Please set down exactly the lines from the one containing "Image resolution: width=1080" through the last line of the records below, both included, with no pictures.

◆ ◆ ◆ ◆ ◆

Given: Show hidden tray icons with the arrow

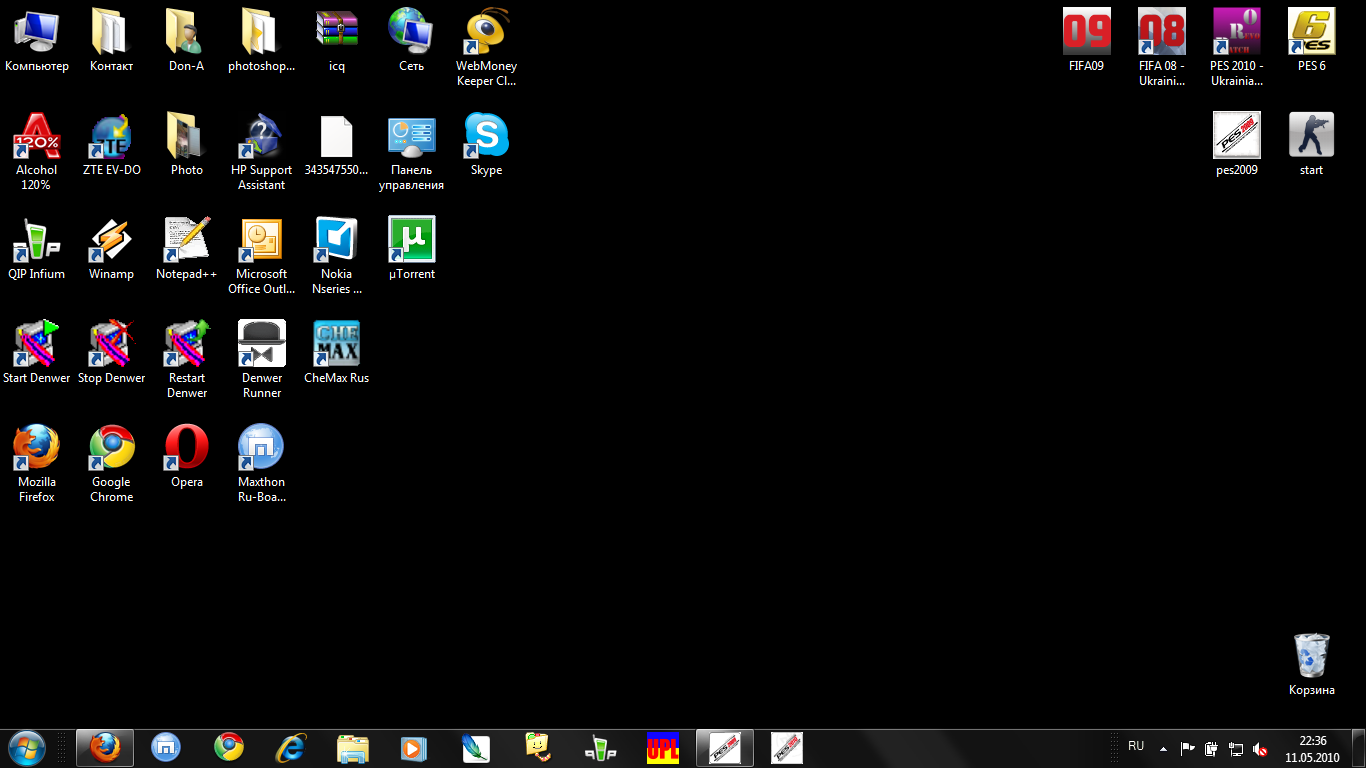Looking at the screenshot, I should 1163,749.
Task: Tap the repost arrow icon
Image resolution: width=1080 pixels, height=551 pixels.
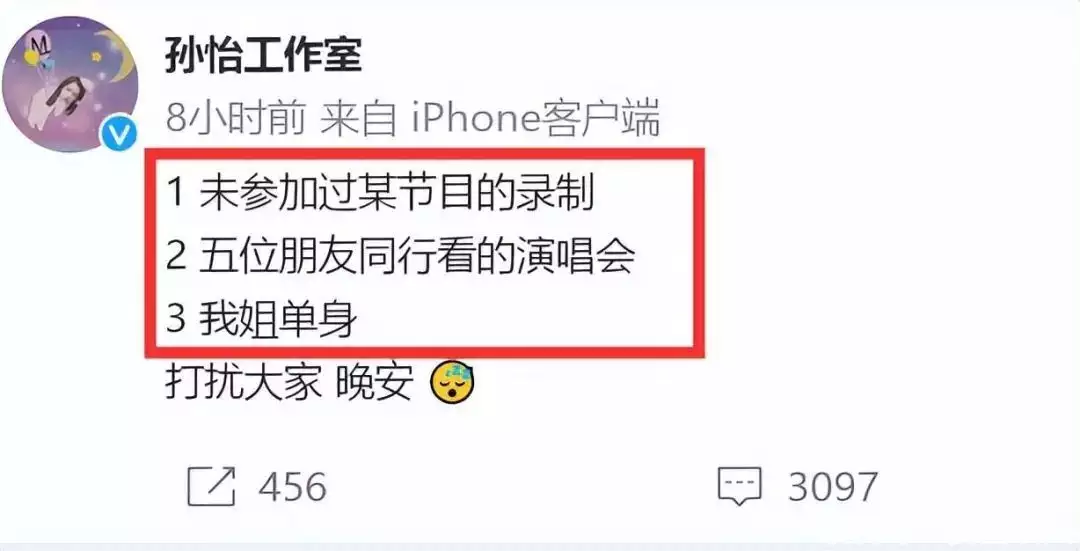Action: [x=211, y=486]
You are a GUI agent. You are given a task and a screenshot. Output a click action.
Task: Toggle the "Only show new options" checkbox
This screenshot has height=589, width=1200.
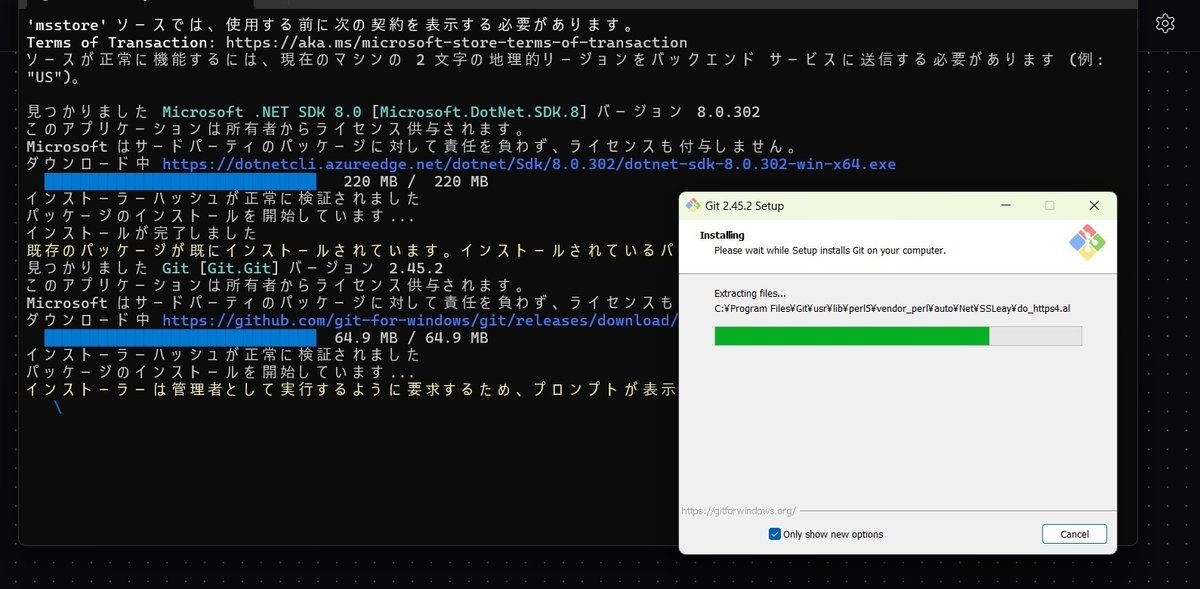pyautogui.click(x=775, y=534)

◆ ◆ ◆ ◆ ◆

- [ANSWER TO THIS PROBLEM]:
Image resolution: width=1080 pixels, height=551 pixels.
Action: [x=211, y=486]
You are a GUI agent. You are given a task and a screenshot. Output a click action.
Task: Toggle the "Only show new options" checkbox
This screenshot has height=589, width=1200.
pyautogui.click(x=775, y=534)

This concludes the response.